I investigated further and found that the problem is when an archive contains another archive.

zip in zip

if i add a single empty .txt file code runs without error.

i must say that the type or format of the archive does not matter. my live application test contained archived with an extension of .pack (a mod file for a game) and its same.

example;

test.7z -- test.pack

ERROR

test.7z -- test.pack -- test.txt (empty)

SUCCESS

overlookmotel commented 8 months ago

Ah OK. Thanks for continuing to investigate. This does sound like it may be a bug.

Can you please post a link to (or send me privately at theoverlookmotel@gmail.com) a repro case containing:

  1. A ZIP file which yauzl-promise can't handle.
  2. The files which were used to create that ZIP (i.e. test.pack)

What software was the ZIP created with? (the ZIP yauzl-promise can't unzip)

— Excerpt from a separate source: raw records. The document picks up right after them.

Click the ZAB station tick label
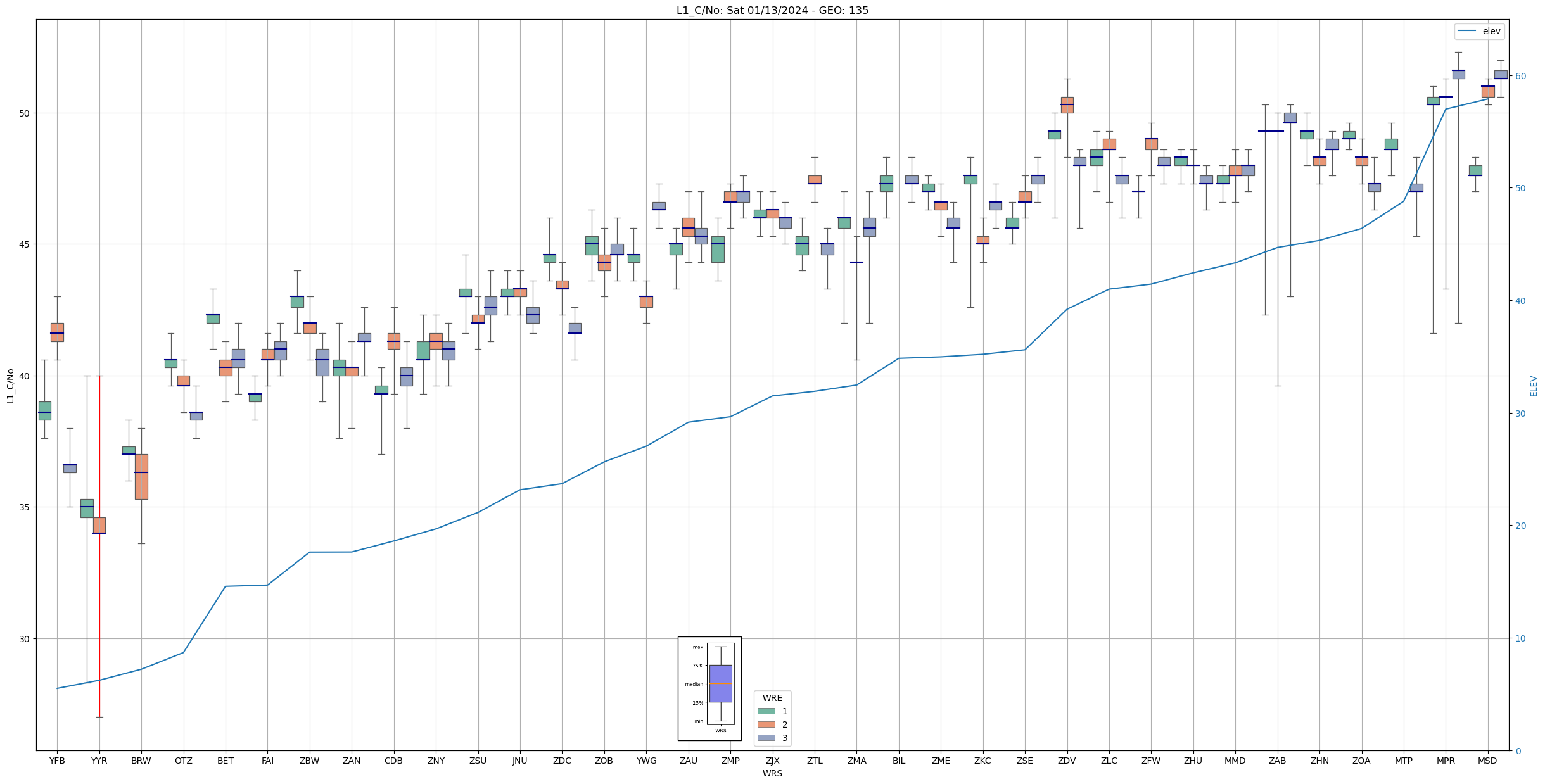Screen dimensions: 1545x784 (x=1277, y=761)
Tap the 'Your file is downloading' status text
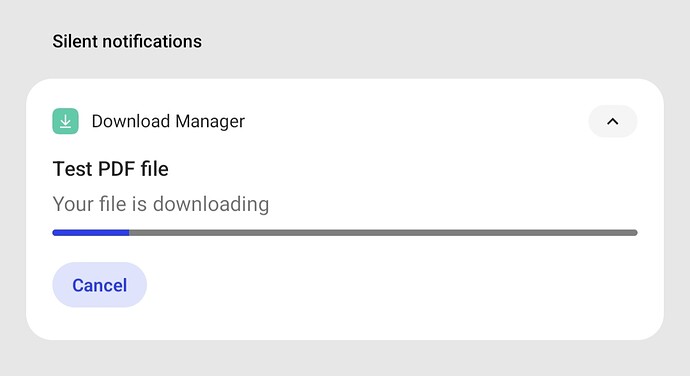The image size is (690, 376). point(161,204)
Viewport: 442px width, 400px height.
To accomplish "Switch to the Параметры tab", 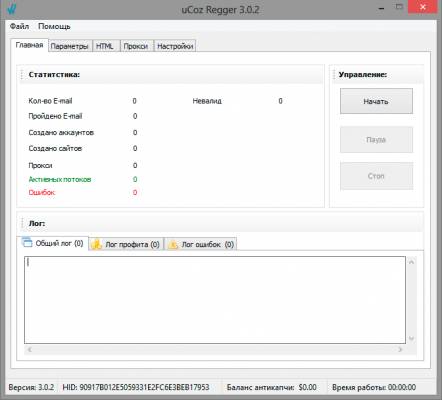I will [69, 46].
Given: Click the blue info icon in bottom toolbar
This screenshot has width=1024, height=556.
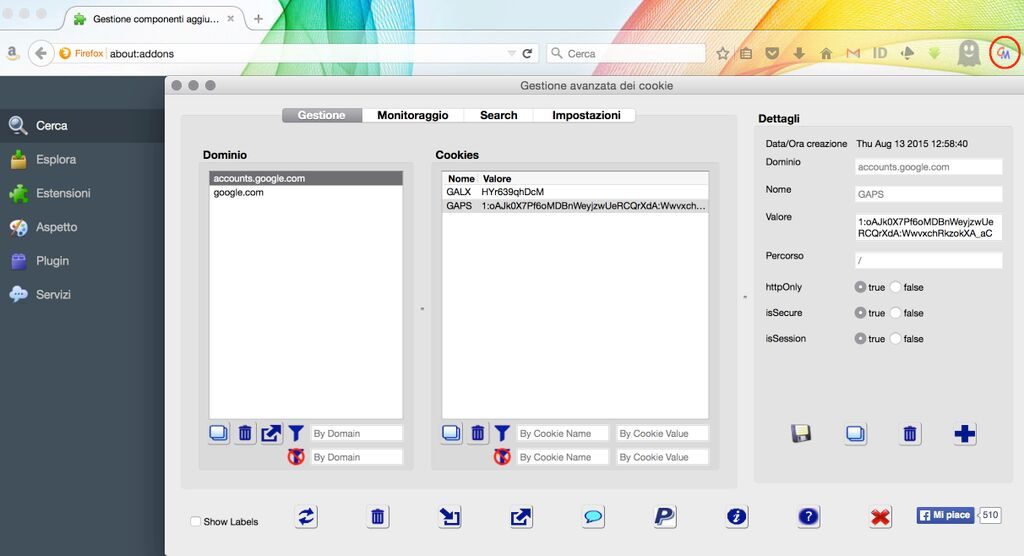Looking at the screenshot, I should [x=737, y=516].
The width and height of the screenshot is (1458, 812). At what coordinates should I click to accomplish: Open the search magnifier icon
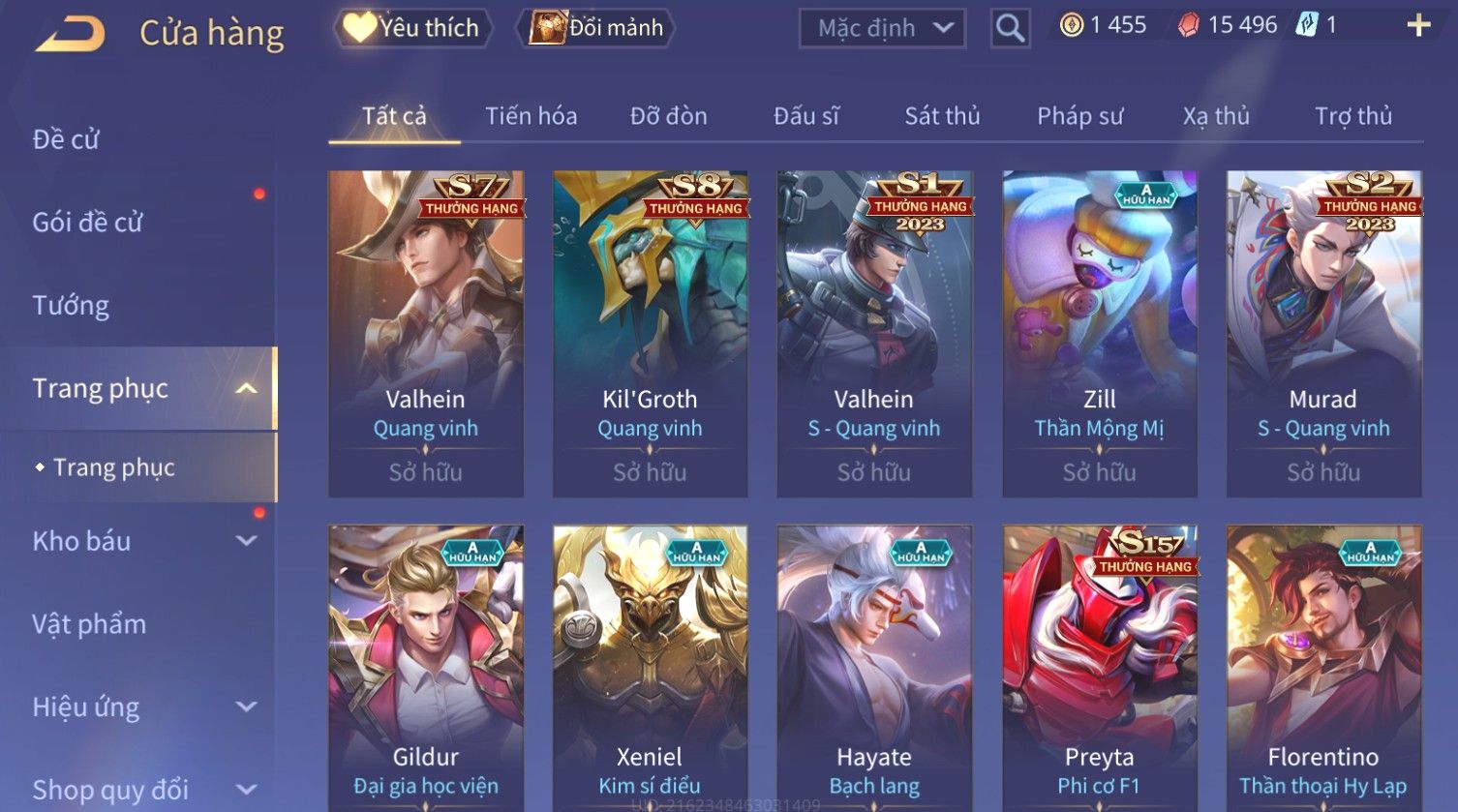pos(1010,28)
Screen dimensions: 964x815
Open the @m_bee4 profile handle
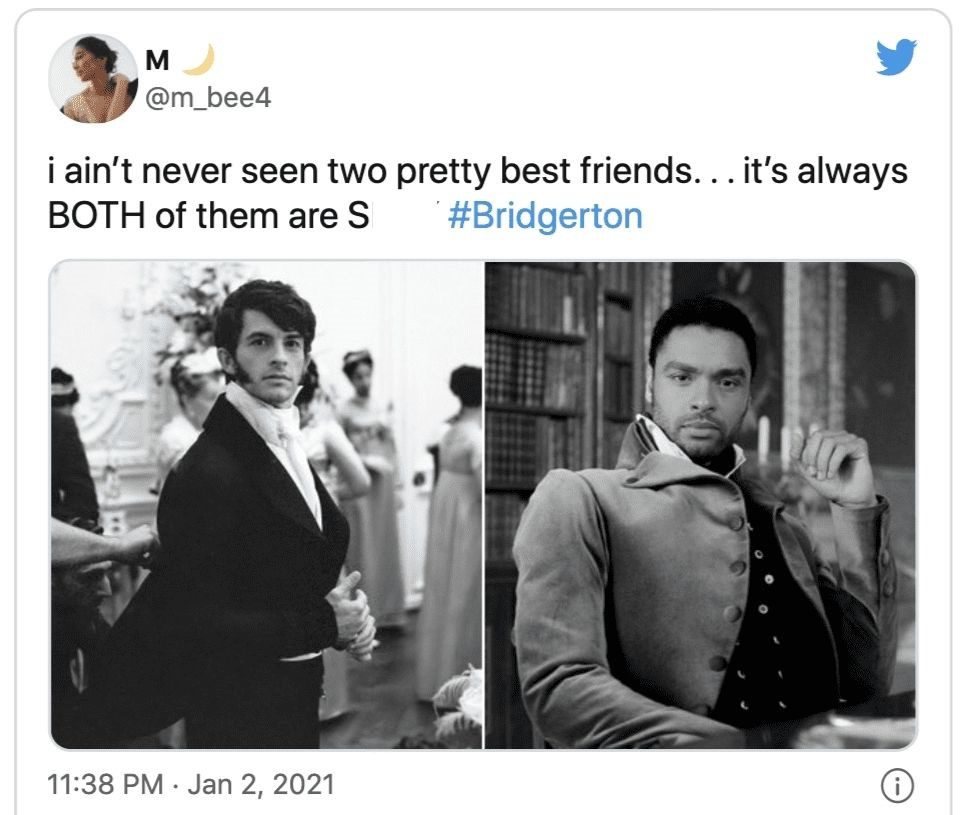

NB: yauzl-promise only supports ZIP files. If the "ZIP" file you're trying to use yauzl-promise on is actually a 7Z file, I believe that's a different format from ZIP, so yauzl-promise will likely not be able to unzip it, no matter what the contents (or it's an accident if it can in some cases).

ev3nst commented 8 months ago

First i want to thank you for your attention to this issue. I fixed my unarchiving problem with node-7z package. As a feedback all i can say is that zip content is mod files downloaded directly from steam workshop and the extension of the zips are just .zip not .7z i mistyped earlier in my comments. (https://steamcommunity.com/sharedfiles/filedetails/?id=2858135182)

i think its time for me to close this issue.

overlookmotel commented 8 months ago

@ev3nst I'm not completely clear, but it did sound like maybe you found a bug in yauzl-promise. If that's the case, I'd like to reproduce and fix it!

When someone else encounters this, telling them "use another library like node-7z" wouldn't be a very satisfying conclusion!

Can I ask, would you have time to send me a repro case?

ev3nst commented 8 months ago

I have been working on my project as a hobby and i must say im kinda burnt out, it took a lot more time than i imagined sorry.